AP file
Cardinals stand in prayer inside the Sistine Chapel after they entered the conclave area for electing the successor of John Paul I on Oct. 14, 1978. Eight days later, Pope John Paul II was formally installed as 264th Roman pontiff.
updated 4/3/2005 8:05:39 PM ET 2005-04-04T00:05:39

Conclaves have a checkered, colorful past that belies the air of sanctity and solemnity surrounding modern papal elections.

The first time cardinals were locked up until they elected a pope was in 1241. The Holy See was in a state of virtual war with the German emperor, Frederick II, who held two of the 12 “princes of the church” prisoner.

Anxious for a new pope, the ruler of Rome had the remaining 10 cardinals confined in a squalid, crumbling palace. It worked. After a relatively short 60 days, they elected Celestine IV.

But Celestine lived just 17 days; a long, anxious interregnum of 18 months followed.

Bread-and-water diet
Another even longer interregnum came after the death of Pope Clement IV. By the fall of 1271, the Throne of St. Peter had been vacant for three years. Again, the people locked up the cardinals, this time putting them on a diet of bread and water. The roof of the papal palace was also ripped off, exposing the cardinals to the elements.

Again, extreme measures worked. Within three months, the cardinals had elected Pope Gregory X, who decided to institutionalize the practice of the conclave, a word that literally means “with a key.”

Gregory’s rules were tough — the cardinals’ rations were slowly reduced over the course of the conclave — but they worked. The next few papal elections were quick.

Voting in the privy
Conclaves weren’t just tough, they were often hotbeds of political intrigue and corruption.

In his memoirs, Pius II, one of the Renaissance popes, recalled with distaste the unsavory plotting at the 1458 conclave in which he was elected. Most of it took place in the privy, he said, calling it “a fit place for such elections!”

The 1484 conclave wasn’t much better. The man who became Innocent VIII bribed electors by signing their promotions in his cell the night before the decisive vote.

Naked bribes
The bribery was even more naked in the 1492 election of the Borgia family pope, Alexander VI. A worldly and ruthless Spaniard who had at least eight illegitimate children by three women when he became pope, he handed out dozens of plums — abbeys, fortresses, towns, bishoprics — to nail down votes.

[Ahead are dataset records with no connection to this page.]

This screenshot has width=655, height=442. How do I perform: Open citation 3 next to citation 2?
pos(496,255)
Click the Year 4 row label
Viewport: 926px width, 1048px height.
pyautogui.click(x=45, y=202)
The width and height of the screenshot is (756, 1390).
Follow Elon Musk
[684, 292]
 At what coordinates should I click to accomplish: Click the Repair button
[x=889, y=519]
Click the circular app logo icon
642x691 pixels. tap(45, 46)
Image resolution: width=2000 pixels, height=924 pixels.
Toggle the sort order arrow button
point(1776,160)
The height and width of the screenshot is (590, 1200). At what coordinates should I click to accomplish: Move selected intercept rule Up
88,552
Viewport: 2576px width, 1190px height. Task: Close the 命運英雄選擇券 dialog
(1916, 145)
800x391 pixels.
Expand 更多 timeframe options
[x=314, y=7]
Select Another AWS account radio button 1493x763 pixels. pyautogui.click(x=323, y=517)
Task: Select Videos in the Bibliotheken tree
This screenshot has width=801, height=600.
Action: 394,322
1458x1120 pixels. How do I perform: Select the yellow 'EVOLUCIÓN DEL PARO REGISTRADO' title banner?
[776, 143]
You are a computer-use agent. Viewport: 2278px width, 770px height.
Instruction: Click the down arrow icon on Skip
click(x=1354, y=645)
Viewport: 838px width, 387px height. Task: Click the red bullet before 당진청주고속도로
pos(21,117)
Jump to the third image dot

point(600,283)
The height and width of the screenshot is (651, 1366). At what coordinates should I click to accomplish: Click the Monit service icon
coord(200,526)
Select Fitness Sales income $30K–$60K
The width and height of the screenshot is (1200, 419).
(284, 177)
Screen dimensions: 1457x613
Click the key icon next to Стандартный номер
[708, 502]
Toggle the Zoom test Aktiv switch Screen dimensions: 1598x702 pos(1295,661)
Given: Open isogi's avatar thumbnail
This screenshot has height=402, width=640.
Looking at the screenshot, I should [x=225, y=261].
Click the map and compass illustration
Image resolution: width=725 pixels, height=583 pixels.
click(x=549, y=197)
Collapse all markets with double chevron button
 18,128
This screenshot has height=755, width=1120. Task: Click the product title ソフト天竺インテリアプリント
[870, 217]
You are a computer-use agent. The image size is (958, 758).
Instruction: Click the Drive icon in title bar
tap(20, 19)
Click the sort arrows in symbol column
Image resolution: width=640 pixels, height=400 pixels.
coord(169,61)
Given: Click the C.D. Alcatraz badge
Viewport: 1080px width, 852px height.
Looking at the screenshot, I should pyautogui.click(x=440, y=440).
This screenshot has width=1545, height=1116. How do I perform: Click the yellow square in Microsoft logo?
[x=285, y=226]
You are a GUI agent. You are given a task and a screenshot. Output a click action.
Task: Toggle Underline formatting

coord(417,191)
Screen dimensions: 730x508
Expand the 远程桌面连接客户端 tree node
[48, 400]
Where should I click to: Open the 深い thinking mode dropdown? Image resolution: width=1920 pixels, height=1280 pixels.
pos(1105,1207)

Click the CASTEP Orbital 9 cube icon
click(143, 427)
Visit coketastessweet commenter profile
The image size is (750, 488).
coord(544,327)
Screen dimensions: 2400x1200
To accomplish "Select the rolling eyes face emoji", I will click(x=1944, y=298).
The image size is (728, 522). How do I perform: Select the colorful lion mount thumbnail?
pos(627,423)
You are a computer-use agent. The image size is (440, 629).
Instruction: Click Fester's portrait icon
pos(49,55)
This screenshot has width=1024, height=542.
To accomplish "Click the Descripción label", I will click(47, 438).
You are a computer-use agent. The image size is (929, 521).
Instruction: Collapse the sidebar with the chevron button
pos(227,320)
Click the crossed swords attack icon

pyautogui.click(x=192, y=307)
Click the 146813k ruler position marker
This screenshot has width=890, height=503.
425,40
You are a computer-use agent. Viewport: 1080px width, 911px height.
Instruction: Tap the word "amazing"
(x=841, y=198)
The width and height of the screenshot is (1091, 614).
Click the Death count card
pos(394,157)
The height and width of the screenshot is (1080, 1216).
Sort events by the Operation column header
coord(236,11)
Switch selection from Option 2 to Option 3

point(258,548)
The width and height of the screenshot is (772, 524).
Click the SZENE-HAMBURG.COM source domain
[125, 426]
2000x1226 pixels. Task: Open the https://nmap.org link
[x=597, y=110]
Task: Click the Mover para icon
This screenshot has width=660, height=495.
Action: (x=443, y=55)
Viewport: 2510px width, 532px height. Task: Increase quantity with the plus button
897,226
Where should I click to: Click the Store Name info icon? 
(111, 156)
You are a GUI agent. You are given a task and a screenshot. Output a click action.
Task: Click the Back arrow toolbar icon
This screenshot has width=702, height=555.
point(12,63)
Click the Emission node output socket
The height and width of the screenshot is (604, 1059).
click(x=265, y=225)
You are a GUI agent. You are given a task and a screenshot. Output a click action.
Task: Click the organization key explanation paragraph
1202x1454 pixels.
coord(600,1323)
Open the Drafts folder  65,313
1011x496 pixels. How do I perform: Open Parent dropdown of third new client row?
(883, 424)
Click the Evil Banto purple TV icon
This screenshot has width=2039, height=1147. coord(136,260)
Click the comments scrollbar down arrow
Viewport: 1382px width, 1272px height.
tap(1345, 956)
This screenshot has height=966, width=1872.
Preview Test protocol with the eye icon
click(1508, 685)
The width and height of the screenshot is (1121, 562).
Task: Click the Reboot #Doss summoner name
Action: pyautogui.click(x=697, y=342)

Secular interference was often as blatant as the corruption. For centuries Europe’s Catholic monarchs claimed the right to veto candidates and it eventually became routine for their ambassadors to attend conclaves.

The last veto was exercised as recently as 1903 by Emperor Franz Joseph of Austria and Hungary. The new pope, Pius X, then abolished the royal right of “exclusion.”